━━ Records for the exercise

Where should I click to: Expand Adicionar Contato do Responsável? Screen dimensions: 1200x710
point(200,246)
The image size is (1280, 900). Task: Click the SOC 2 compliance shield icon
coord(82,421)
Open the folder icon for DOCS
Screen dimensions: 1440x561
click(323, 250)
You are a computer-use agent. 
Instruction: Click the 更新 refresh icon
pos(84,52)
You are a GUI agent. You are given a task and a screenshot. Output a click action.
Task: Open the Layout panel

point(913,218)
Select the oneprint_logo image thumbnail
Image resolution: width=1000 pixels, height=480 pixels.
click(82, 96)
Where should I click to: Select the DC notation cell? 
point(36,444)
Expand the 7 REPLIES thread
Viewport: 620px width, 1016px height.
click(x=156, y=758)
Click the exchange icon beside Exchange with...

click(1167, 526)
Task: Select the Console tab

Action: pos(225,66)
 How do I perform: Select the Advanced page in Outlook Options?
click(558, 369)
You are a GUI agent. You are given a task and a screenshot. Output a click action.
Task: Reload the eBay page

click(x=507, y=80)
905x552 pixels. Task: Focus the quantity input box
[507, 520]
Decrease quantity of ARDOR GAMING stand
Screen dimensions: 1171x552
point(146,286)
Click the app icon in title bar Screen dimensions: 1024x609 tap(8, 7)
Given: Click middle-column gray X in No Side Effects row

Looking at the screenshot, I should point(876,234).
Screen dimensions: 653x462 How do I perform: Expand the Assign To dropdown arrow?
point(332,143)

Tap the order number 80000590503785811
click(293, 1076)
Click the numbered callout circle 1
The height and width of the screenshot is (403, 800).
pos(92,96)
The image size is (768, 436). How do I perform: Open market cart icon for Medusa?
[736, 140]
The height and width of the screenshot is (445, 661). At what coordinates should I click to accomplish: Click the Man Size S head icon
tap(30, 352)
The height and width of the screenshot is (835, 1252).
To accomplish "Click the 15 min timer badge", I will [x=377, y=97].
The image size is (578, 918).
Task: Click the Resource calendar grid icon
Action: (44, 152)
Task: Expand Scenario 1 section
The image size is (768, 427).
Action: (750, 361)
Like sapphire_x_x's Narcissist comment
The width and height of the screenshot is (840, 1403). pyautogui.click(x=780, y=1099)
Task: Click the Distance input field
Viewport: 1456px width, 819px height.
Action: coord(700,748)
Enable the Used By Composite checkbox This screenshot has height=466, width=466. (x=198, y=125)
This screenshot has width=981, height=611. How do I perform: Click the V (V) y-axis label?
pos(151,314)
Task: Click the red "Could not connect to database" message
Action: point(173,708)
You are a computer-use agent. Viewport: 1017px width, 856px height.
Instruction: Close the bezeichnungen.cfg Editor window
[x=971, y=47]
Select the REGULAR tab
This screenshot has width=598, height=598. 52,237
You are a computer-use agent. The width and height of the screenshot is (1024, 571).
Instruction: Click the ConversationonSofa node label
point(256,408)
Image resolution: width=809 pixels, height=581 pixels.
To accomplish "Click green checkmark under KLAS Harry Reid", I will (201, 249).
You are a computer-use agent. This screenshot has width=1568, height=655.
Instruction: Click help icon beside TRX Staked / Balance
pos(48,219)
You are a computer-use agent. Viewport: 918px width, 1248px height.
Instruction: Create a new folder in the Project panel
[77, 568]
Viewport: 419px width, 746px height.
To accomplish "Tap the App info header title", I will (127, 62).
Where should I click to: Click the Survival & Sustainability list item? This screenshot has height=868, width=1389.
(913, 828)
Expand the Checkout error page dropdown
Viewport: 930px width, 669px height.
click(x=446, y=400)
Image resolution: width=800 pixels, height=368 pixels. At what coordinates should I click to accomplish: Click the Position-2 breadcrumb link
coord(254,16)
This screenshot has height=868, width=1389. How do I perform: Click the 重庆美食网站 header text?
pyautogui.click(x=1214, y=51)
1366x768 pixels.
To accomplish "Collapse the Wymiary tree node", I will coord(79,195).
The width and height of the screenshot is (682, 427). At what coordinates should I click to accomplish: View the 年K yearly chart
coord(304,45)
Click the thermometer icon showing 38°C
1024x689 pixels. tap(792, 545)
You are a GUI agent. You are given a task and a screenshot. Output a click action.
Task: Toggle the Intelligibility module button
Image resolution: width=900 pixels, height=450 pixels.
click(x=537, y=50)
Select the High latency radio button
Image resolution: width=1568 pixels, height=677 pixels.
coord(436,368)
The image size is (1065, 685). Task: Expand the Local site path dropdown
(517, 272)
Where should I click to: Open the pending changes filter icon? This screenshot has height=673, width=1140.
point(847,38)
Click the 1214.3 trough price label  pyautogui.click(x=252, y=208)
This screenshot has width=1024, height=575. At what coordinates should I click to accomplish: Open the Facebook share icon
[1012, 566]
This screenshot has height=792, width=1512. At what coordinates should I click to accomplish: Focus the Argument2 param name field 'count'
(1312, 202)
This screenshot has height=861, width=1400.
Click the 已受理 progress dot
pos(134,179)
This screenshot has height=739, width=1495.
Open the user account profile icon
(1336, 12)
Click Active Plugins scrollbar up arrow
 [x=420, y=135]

━━━━

**Aim of the exercise:**
Beginning with the first line and ending with the last, restate the data word for word.

**Worked solution:**
Where should I click to: Expand Adicionar Contato do Responsável? Screen dimensions: 1200x710
point(200,246)
The image size is (1280, 900). Task: Click the SOC 2 compliance shield icon
coord(82,421)
Open the folder icon for DOCS
Screen dimensions: 1440x561
click(323, 250)
You are a computer-use agent. 
Instruction: Click the 更新 refresh icon
pos(84,52)
You are a GUI agent. You are given a task and a screenshot. Output a click action.
Task: Open the Layout panel

point(913,218)
Select the oneprint_logo image thumbnail
Image resolution: width=1000 pixels, height=480 pixels.
click(82, 96)
Where should I click to: Select the DC notation cell? 
point(36,444)
Expand the 7 REPLIES thread
Viewport: 620px width, 1016px height.
click(x=156, y=758)
Click the exchange icon beside Exchange with...

click(1167, 526)
Task: Select the Console tab

Action: pos(225,66)
 How do I perform: Select the Advanced page in Outlook Options?
click(558, 369)
You are a GUI agent. You are given a task and a screenshot. Output a click action.
Task: Reload the eBay page

click(x=507, y=80)
905x552 pixels. Task: Focus the quantity input box
[507, 520]
Decrease quantity of ARDOR GAMING stand
Screen dimensions: 1171x552
point(146,286)
Click the app icon in title bar Screen dimensions: 1024x609 tap(8, 7)
Given: Click middle-column gray X in No Side Effects row

Looking at the screenshot, I should point(876,234).
Screen dimensions: 653x462 How do I perform: Expand the Assign To dropdown arrow?
point(332,143)

Tap the order number 80000590503785811
click(293, 1076)
Click the numbered callout circle 1
The height and width of the screenshot is (403, 800).
pos(92,96)
The image size is (768, 436). How do I perform: Open market cart icon for Medusa?
[736, 140]
The height and width of the screenshot is (445, 661). At what coordinates should I click to accomplish: Click the Man Size S head icon
tap(30, 352)
The height and width of the screenshot is (835, 1252).
To accomplish "Click the 15 min timer badge", I will [x=377, y=97].
The image size is (578, 918).
Task: Click the Resource calendar grid icon
Action: (44, 152)
Task: Expand Scenario 1 section
The image size is (768, 427).
Action: (750, 361)
Like sapphire_x_x's Narcissist comment
The width and height of the screenshot is (840, 1403). pyautogui.click(x=780, y=1099)
Task: Click the Distance input field
Viewport: 1456px width, 819px height.
Action: coord(700,748)
Enable the Used By Composite checkbox This screenshot has height=466, width=466. (x=198, y=125)
This screenshot has width=981, height=611. How do I perform: Click the V (V) y-axis label?
pos(151,314)
Task: Click the red "Could not connect to database" message
Action: point(173,708)
You are a computer-use agent. Viewport: 1017px width, 856px height.
Instruction: Close the bezeichnungen.cfg Editor window
[x=971, y=47]
Select the REGULAR tab
This screenshot has width=598, height=598. 52,237
You are a computer-use agent. The width and height of the screenshot is (1024, 571).
Instruction: Click the ConversationonSofa node label
point(256,408)
Image resolution: width=809 pixels, height=581 pixels.
To accomplish "Click green checkmark under KLAS Harry Reid", I will (201, 249).
You are a computer-use agent. This screenshot has width=1568, height=655.
Instruction: Click help icon beside TRX Staked / Balance
pos(48,219)
You are a computer-use agent. Viewport: 918px width, 1248px height.
Instruction: Create a new folder in the Project panel
[77, 568]
Viewport: 419px width, 746px height.
To accomplish "Tap the App info header title", I will (127, 62).
Where should I click to: Click the Survival & Sustainability list item? This screenshot has height=868, width=1389.
(913, 828)
Expand the Checkout error page dropdown
Viewport: 930px width, 669px height.
click(x=446, y=400)
Image resolution: width=800 pixels, height=368 pixels. At what coordinates should I click to accomplish: Click the Position-2 breadcrumb link
coord(254,16)
This screenshot has height=868, width=1389. How do I perform: Click the 重庆美食网站 header text?
pyautogui.click(x=1214, y=51)
1366x768 pixels.
To accomplish "Collapse the Wymiary tree node", I will coord(79,195).
The width and height of the screenshot is (682, 427). At what coordinates should I click to accomplish: View the 年K yearly chart
coord(304,45)
Click the thermometer icon showing 38°C
1024x689 pixels. tap(792, 545)
You are a GUI agent. You are given a task and a screenshot. Output a click action.
Task: Toggle the Intelligibility module button
Image resolution: width=900 pixels, height=450 pixels.
click(x=537, y=50)
Select the High latency radio button
Image resolution: width=1568 pixels, height=677 pixels.
coord(436,368)
The image size is (1065, 685). Task: Expand the Local site path dropdown
(517, 272)
Where should I click to: Open the pending changes filter icon? This screenshot has height=673, width=1140.
point(847,38)
Click the 1214.3 trough price label  pyautogui.click(x=252, y=208)
This screenshot has width=1024, height=575. At what coordinates should I click to accomplish: Open the Facebook share icon
[1012, 566]
This screenshot has height=792, width=1512. At what coordinates should I click to accomplish: Focus the Argument2 param name field 'count'
(1312, 202)
This screenshot has height=861, width=1400.
Click the 已受理 progress dot
pos(134,179)
This screenshot has height=739, width=1495.
Open the user account profile icon
(1336, 12)
Click Active Plugins scrollbar up arrow
 [x=420, y=135]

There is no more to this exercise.